Hier, Commission démocratie participative chez Motivé-es, 25 inscrits, 12 présents. Dont 3 femmes. Deux mecs, ne prendront pas du tout la parole, 60% du temps de parole sera pris par 4 personnes. Toujours aucune réelle méthode pour diriger la réunion.

En fait ce qui m’a frappé, c’est l’incapacité de s’appliquer la démocratie à soi-même, à l’expérimenter pour soi, ici, et maintenant, de la construire, de l’inventer à partir de la pratique quotidienne. Ce qui signifie aussi l’analyser sur le champ.
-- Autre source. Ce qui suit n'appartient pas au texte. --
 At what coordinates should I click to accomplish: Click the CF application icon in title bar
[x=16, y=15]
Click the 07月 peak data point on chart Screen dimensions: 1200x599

A la fin de la réunion, pourquoi ne pas se poser la question : « ce soir comment c’était la démocratie? ». Et comment faire pour qu’elle soit meilleure la prochaine fois.

Pour faire ça, il n’y a pas besoin d’outils, de moyens gigantesques, juste un peu d’humilité peut-être.

Ce qui m’étonne, ce sont les gens qui « vont faire court », et qui parlent une plombe, qui plus est quand ils parlent de démocratie.

Tout se passe toujours comme si il suffisait de se réunir, pour que la démocratie jaillisse naturellement.

Comme si le mal qui bouffe tout aujourd’hui, il ne fallait pas le prendre à la racine, chez soi.

Ceci dit, je me suis vraiment senti dans mon sujet. Hier je sentais que je reprenais le dessus, sur la façon dont je voulais faire ce film, me revenais cette envie de trouver des formes de montage spécifiques, de point de vue. Ce matin, c’est moins clair.

  1. S. m’a envoyé un long mail qu’il faut que je décrypte, D. P. que j’ai vu hier, m’a dit combien il aimait ce que j’écrivais. Ca, c’est à chaque fois des vitamines.

Grande discussion au téléphone avant hier avec M. B., qui me dit que je devrais visionner mes rushes pour voir un peu où j’en suis, et peut-être orienter mes tournages ultérieurs en fonction.

Mais j’ai là un gros problème, j’ai beaucoup de mal à les regarder, je le fais pour contrôler techniquement la qualité. Mais je n’arrive pas à les regarder vraiment, ça me fait trop gamberger, ça m’occupe trop la tête. Je sens bien que ça ne va pas de fonctionner comme ça, mais c’est aussi le manque de temps. Pour pouvoir analyser ses rushes, il faut avoir le temps de digérer les émotions ressenties, relativiser les forces, et les faiblesses de ce que l’on a tourné, et là j’ai pas la place pour ça; M. B. me dit, «  n’empêche que tu devrais le faire ».

J’aime bien les exigences des amis, ça me porte.